══ Records shown

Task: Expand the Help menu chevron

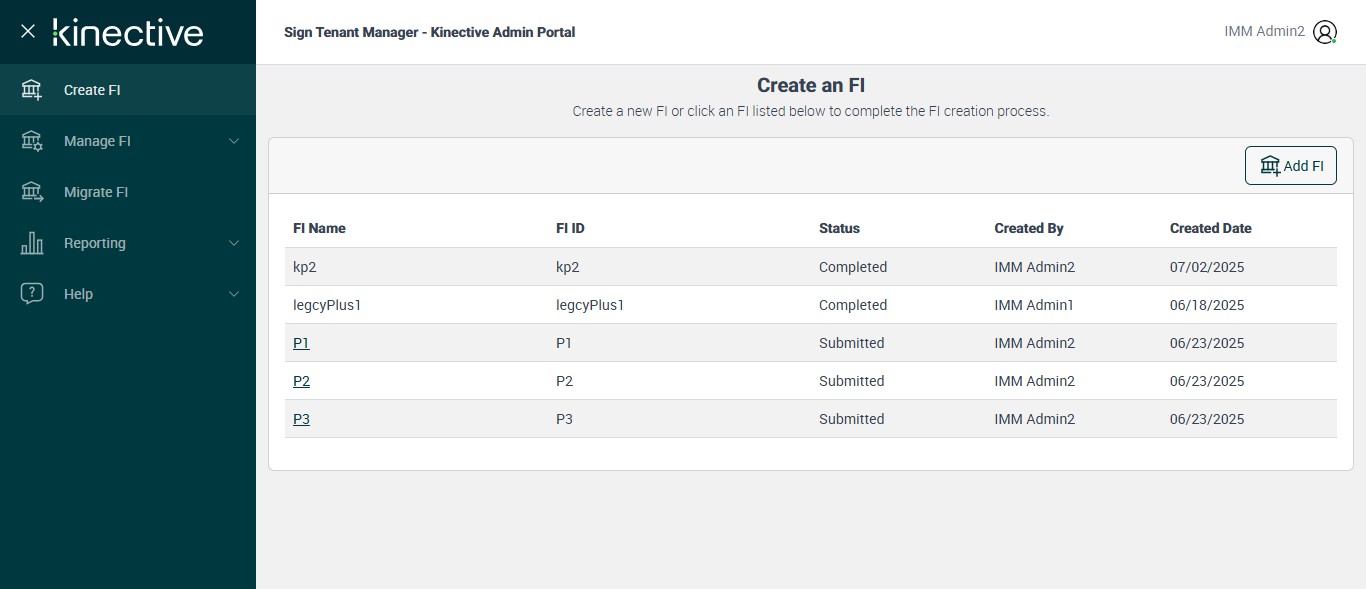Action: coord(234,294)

════
══ Records shown

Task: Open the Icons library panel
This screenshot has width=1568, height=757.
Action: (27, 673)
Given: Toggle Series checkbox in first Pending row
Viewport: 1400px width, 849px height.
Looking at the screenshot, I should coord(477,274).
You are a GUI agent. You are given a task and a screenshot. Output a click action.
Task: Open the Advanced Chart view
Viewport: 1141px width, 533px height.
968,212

════

Reproduce the rows verbatim, beginning at the line that contains "Task: Open the Icons library panel" and stopping after the line that contains "Looking at the".

Finished task:
Task: Open the Icons library panel
This screenshot has width=1568, height=757.
Action: (27, 673)
Given: Toggle Series checkbox in first Pending row
Viewport: 1400px width, 849px height.
Looking at the screenshot, I should coord(477,274).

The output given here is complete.